• **Data to process**

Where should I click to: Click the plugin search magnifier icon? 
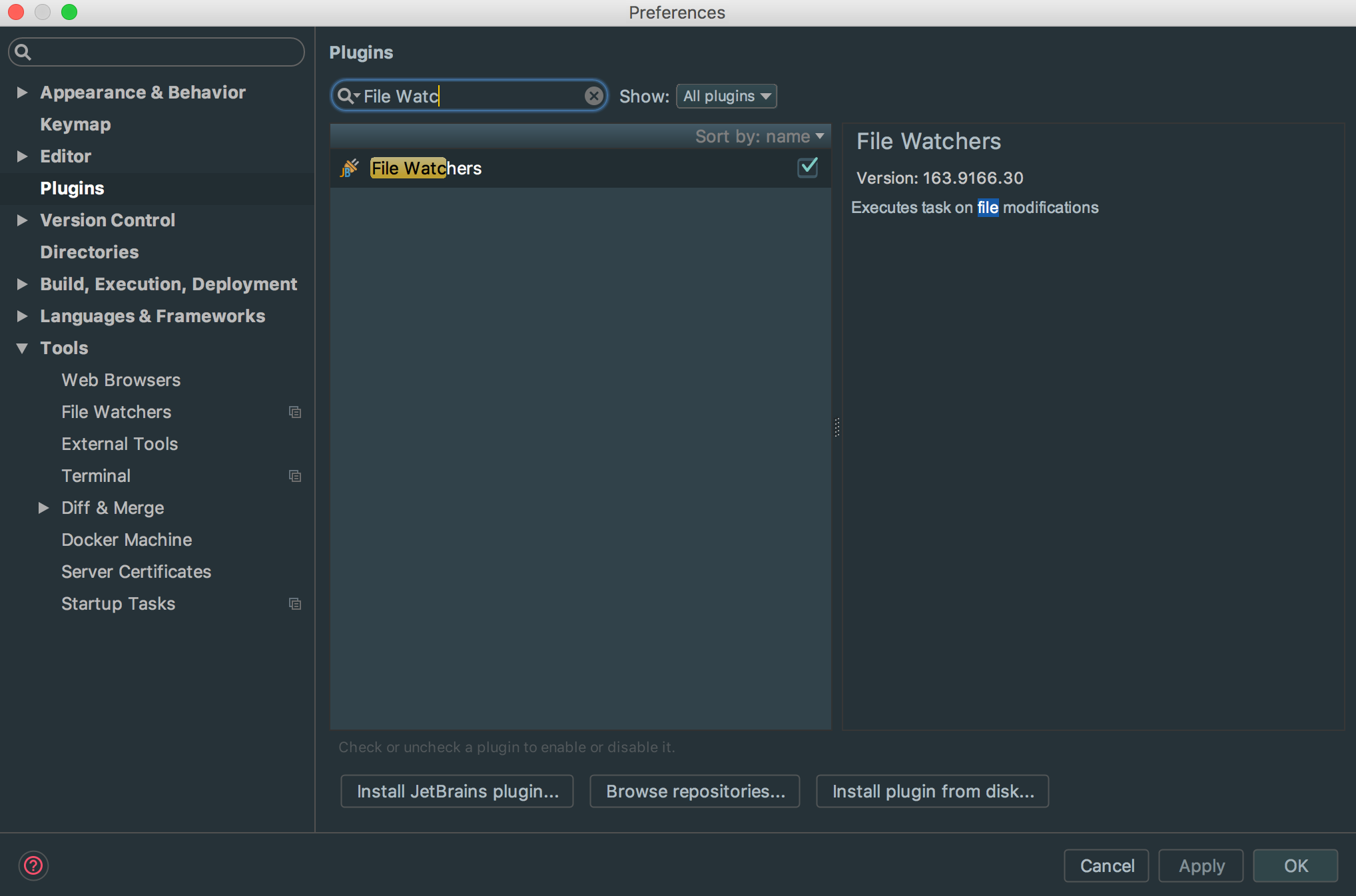tap(346, 97)
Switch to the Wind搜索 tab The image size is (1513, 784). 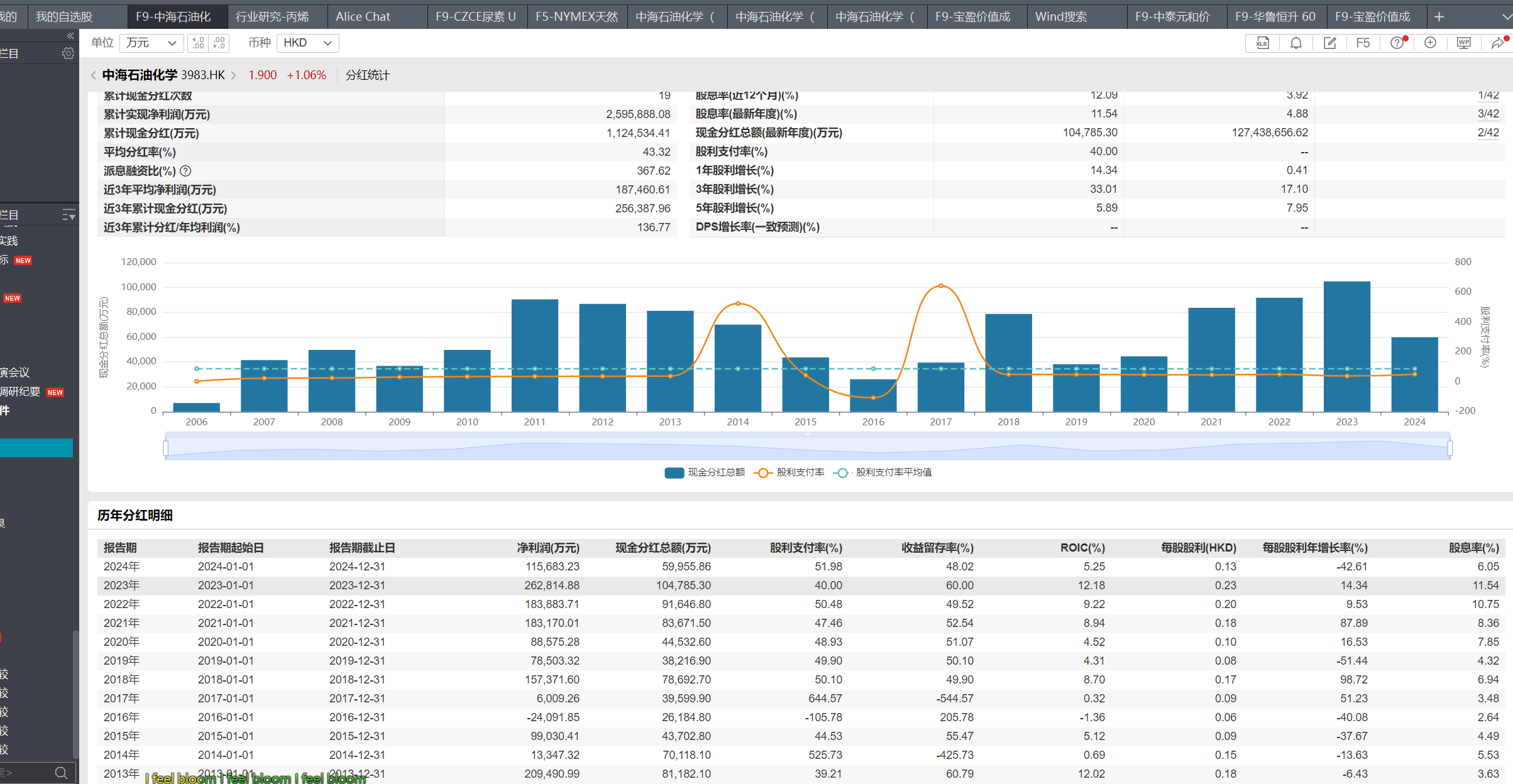(x=1061, y=17)
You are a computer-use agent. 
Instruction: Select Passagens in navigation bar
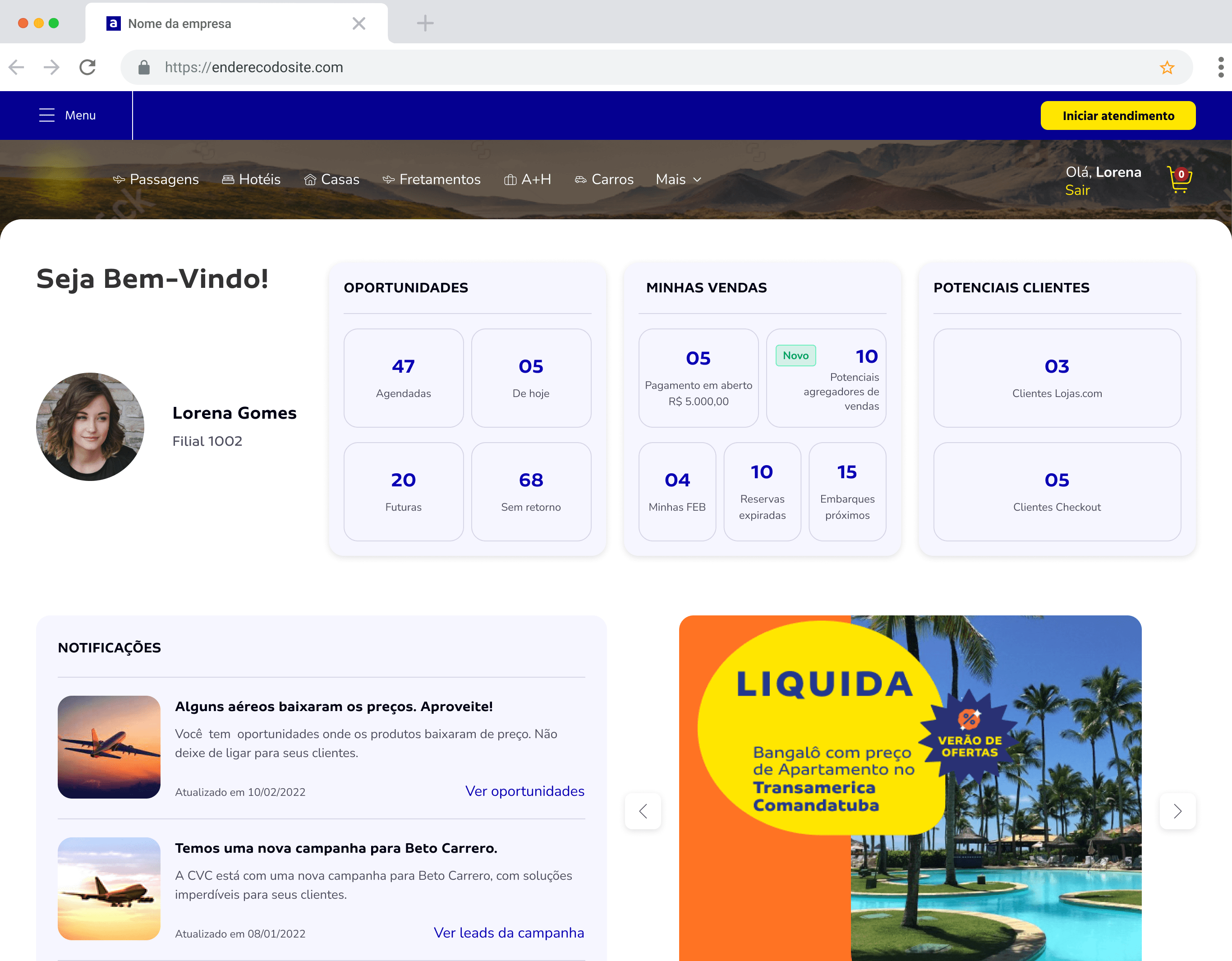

• **Task goal**
All lines from the one containing "You are a computer-use agent." through the final line of the records are to be retyped exactly; no other lines and no pictures are to be included.

• **Solution to this exercise**
You are a computer-use agent. 
Instruction: Select Passagens in navigation bar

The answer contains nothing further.